Contador loses title in latest blow for cycling

Contador loses title in latest blow for cycling

MADRID - The Associated Press
Contador loses title in latest blow for cycling

Spanish rider Alberto Contador has been the most dominant athlete in cycling since Lance Armstrong’s heyday. AP photo

Alberto Contador was stripped of his 2010 Tour de France title yesterday and banned for two years after sport’s highest court found the Spanish cyclist guilty of doping.

The Court of Arbitration for Sport suspended the three-time Tour champion after rejecting his claim that his positive test for clenbuterol was caused by eating contaminated meat.

The three-man CAS panel upheld appeals by the International Cycling Union and World Anti-Doping Agency, which challenged a Spanish cycling tribunal’s decision last year to exonerate Contador.
“The presence of clenbuterol was more likely caused by the ingestion of a contaminated food supplement,” CAS said in its ruling in Lausanne, Switzerland.

CAS backdated Contador’s ban and he is eligible to return to competition on Aug. 6. That ban means Contador will miss the Giro d’Italia, the Tour de France and the London Olympics, but he would be eligible to ride in the Spanish Vuelta, which begins Aug. 18.

Contador becomes only the second Tour de France champion to be disqualified and stripped of victory for doping. The first was Floyd Landis, the American who lost his 2006 title after testing positive for testosterone.

Andy Schleck of Luxembourg, who finished second at the 2010 Tour, is set to be elevated to victory.
Contador blamed steak bought from a Basque producer for his high reading of clenbuterol, which is sometimes used by farmers to fatten up their livestock.

CAS said both the meat contamination theory and a blood transfusion scenario for the positive test were “possible” but “equally unlikely.” “The Panel found that there were no established facts that would elevate the possibility of meat contamination to an event that could have occurred on a balance of probabilities,” CAS said. “Unlike certain other countries, notably outside Europe, Spain is not known to have a contamination problem with clenbuterol in meat. Furthermore, no other cases of athletes having tested positive to clenbuterol allegedly in connection with the consumption of Spanish meat are known.” CAS secretary general Matthieu Reeb said the doping offense was “not contested,” only the explanation for how the clenbuterol got into Contador’s system.

Contador continued racing since his positive test on a 2010 Tour rest day, and will be stripped of all results from races in which he participated since Jan. 25, 2011, which includes his Giro d’Italia victory last season.

“This is a sad day for our sport,” UCI president Pat McQuaid said. “Some may think of it as a victory, but that is not at all the case. There are no winners when it comes to the issue of doping: every case, irrespective of its characteristics, is always a case too many.”

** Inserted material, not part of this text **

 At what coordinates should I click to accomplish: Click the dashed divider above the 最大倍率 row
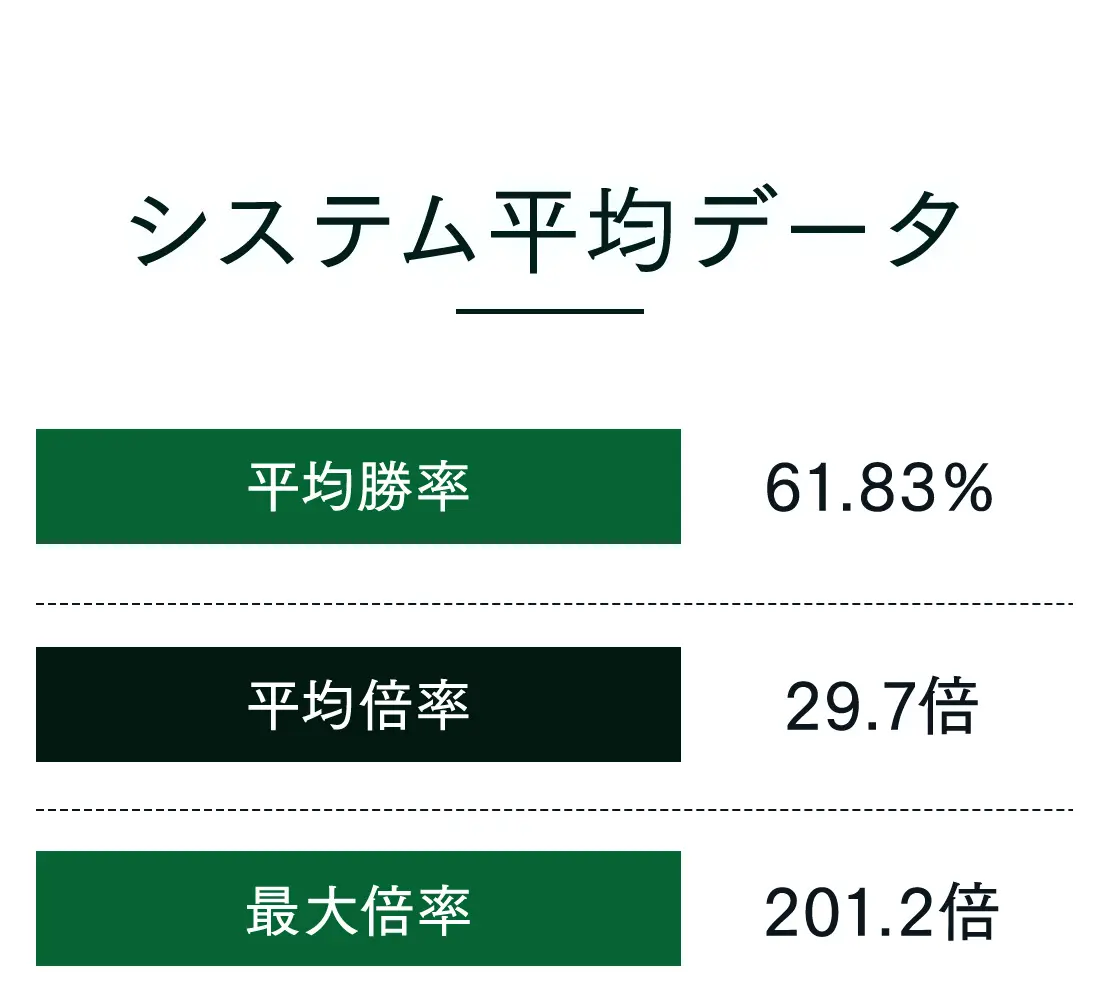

Five-time Tour champion Eddy Merckx tells The Associated Press “it’s like someone wants to kill cycling,” while Oscar Perreiro, who was elevated to 2006 champion after Landis was stripped, calls the verdict “disgraceful” and claims Contador “is innocent.”

Contador tested positive on the July 21 rest day. The positive results were not confirmed publicly until September 2010, when the UCI announced it had provisionally suspended him pending an investigation by Spain’s cycling body.

Contador is one of only five cyclists to win the three Grand Tours - the Tour de France, the Giro and the Spanish Vuelta.

CAS said it would rule later on a request by the UCI to fine Contador 2.4 million euros.